Agora ministro poderoso (ainda é?) do governo do capitão, que o definiu como “Posto”, em que todas as respostas às nossas agruras econômicas estariam disponíveis, Guedes está obrigado, e não há alternativa, a negociar e quase sempre ceder aos tais “monstros”. É da vida, é da política.
O que surpreende hoje e assusta é que Guedes se tornou um negacionista, não do vírus da Covid, da vacinação, ou do uso de máscaras, como seu chefe, mas das evidências da realidade econômica. O leitor poderá com razão argumentar que faz parte do papel do ministro da Economia discursar o otimismo.

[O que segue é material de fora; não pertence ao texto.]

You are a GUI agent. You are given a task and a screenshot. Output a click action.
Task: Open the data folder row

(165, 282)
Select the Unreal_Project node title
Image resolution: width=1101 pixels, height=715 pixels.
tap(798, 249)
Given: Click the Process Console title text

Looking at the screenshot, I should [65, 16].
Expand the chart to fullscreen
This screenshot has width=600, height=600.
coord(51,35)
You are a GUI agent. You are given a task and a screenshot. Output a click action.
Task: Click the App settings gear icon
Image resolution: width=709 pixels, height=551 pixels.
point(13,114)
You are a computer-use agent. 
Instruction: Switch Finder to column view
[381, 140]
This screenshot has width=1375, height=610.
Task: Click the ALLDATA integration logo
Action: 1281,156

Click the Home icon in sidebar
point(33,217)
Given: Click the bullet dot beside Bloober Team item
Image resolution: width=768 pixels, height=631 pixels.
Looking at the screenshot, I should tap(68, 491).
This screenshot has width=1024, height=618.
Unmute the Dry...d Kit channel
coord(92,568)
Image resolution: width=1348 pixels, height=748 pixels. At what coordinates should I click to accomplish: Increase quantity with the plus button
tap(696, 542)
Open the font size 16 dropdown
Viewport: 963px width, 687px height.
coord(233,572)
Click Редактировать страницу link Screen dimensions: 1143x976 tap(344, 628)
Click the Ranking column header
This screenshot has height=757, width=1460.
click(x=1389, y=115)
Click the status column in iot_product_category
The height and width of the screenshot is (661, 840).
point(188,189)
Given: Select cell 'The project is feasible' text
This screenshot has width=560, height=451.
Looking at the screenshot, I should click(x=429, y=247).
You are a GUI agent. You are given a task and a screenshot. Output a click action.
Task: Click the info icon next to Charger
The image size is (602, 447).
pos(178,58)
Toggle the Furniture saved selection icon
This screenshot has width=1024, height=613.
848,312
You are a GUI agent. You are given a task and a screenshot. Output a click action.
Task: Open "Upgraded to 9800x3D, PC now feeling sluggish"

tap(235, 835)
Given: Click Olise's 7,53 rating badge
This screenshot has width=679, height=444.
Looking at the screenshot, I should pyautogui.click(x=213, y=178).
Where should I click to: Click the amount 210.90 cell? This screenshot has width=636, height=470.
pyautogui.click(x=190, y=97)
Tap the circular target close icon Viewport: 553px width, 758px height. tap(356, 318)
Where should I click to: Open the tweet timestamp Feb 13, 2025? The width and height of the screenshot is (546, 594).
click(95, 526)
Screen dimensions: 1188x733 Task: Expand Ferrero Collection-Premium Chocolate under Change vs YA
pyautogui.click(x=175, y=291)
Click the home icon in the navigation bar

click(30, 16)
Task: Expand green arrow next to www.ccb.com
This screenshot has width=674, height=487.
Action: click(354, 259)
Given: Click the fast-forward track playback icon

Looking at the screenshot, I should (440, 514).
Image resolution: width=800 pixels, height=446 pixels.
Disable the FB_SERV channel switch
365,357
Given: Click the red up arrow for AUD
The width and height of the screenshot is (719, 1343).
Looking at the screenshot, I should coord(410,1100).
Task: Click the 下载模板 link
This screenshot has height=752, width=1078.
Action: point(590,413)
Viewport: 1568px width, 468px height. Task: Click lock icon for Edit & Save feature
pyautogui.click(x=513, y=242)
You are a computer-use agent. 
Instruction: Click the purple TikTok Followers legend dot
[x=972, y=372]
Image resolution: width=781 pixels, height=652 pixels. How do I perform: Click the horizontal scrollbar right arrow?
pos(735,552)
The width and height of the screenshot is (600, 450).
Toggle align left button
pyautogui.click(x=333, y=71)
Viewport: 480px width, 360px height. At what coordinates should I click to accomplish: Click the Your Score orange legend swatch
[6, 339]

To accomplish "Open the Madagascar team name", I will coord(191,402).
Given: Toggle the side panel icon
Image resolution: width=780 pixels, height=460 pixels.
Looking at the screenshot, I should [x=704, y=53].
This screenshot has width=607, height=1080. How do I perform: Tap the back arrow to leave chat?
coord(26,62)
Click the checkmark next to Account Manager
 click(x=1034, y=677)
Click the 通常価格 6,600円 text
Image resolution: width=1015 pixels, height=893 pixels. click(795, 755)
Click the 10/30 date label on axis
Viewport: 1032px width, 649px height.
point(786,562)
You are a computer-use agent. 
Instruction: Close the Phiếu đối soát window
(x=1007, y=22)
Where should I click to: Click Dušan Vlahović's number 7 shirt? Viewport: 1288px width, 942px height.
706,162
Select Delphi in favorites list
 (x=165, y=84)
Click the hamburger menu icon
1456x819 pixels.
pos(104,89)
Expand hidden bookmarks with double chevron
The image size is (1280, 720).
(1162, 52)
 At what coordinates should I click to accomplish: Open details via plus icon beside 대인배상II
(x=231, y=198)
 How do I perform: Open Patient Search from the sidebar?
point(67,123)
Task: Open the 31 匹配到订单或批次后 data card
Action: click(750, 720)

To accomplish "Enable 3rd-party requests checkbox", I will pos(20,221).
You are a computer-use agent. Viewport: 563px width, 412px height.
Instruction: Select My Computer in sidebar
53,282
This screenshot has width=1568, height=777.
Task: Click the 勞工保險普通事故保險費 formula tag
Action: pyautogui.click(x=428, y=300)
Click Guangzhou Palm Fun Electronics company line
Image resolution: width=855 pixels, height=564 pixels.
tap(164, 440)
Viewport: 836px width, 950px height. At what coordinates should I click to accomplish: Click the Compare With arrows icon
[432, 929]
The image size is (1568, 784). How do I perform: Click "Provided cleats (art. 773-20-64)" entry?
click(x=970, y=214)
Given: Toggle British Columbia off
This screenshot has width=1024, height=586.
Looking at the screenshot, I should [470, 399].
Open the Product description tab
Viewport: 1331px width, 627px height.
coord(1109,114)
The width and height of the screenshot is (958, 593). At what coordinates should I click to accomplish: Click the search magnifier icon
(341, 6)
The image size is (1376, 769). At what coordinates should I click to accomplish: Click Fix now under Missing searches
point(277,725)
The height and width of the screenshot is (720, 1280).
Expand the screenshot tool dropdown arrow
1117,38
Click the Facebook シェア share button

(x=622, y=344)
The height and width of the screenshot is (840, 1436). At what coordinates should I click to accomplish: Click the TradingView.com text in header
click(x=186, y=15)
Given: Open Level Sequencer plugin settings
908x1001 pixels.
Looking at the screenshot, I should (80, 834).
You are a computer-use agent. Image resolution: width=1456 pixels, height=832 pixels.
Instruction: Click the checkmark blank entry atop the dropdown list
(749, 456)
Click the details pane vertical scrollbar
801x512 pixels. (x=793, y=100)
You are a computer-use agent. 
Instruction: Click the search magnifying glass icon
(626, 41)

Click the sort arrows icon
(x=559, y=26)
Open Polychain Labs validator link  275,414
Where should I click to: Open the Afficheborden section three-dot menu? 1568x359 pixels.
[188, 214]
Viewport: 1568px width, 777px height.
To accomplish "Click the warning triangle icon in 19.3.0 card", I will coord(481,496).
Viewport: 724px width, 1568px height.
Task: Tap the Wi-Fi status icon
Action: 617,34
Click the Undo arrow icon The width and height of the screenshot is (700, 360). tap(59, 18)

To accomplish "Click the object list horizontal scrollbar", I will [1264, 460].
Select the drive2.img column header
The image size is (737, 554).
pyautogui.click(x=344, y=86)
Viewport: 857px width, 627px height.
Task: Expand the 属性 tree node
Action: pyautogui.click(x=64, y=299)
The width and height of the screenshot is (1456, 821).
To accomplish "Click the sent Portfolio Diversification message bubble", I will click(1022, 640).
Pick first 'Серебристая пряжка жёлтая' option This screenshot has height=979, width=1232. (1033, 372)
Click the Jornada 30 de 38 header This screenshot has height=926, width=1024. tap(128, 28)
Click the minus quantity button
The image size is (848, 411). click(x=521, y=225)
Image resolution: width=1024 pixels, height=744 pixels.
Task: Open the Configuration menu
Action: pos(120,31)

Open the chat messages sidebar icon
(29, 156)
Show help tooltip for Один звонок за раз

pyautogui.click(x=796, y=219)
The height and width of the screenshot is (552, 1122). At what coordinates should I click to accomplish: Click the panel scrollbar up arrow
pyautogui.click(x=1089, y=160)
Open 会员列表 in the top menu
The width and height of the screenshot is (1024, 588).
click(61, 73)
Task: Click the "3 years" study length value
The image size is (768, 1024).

Sim, porém há que observar o limite do jogo do contente, o “polianismo” exacerbado, sob o risco de essa positividade transformar-se em ridicularidade.
Parece até que o ministro segue o ensinamento do oráculo Pangloss, personagem de Voltaire, para quem “é preciso dizer que tudo é o melhor possível”.
O ministro Guedes, na contramão da esmagadora maioria dos analistas, vê como equívoco as previsões de não crescimento em 2022. Identificou dois Brasis ‒ um dos “malucos” que enxergam crescimento zero ou mesmo recessão no próximo ano e outro, um Brasil de Poliana, do Doutor Pangloss, do governo Bolsonaro.
Classificou as previsões pessimistas como “conversa de maluco”, assegurando haver o que denominou de “crescimento contratado” e que tem informações “privilegiadas” de planos de investimentos privados prontos a arrebentar no ano que chega. Comemora, com a maior desfaçatez, alta episódica na Bovespa omitindo quedas sequenciais que trouxeram os índices de mais de 125 mil para o entorno de 100 mil pontos.
O crescimento a ser anotado para 2021, qualquer que seja, e apesar de calculado sobre base fraca, se compensar a queda de 2020, terá sido excelente negócio. Os dois trimestres passados apresentaram resultados pífios no desempenho do PIB na comparação com os períodos anteriores. O cenário para a virada de 2022 é de pessimismo, eis que, tanto do ponto de vista interno quanto externo, não se vê luz mesmo fora do túnel.
No mundo, a preocupação com a pandemia permanece e não há sinais iminentes de garantia da reorganização das cadeias produtivas a curto prazo, fator essencial para a normalização de nossas exportações e estabilização dos preços das importações.
Acresce o imperioso combate à inflação, tarefa a que o Bacen se dedica com o afinco necessário, e nesta quarta-feira, 8 de dezembro, o Copom decidirá por nova alta da Selic, que rematará o ano com a taxa no entorno de 10%. Necessária e coerente decisão, porém, um estímulo negativo a mais para o desenvolvimento dos negócios em geral.
Tudo agrupado e ponderado, resta cenário para o ano do bicentenário da independência de crescimento zero ou negativo, ao lado de inflação ainda renitente, em resumo, estagflação. Para evitar o qualificativo grosseiro, creio que o ministro Guedes tem “conversa desarrazoada”.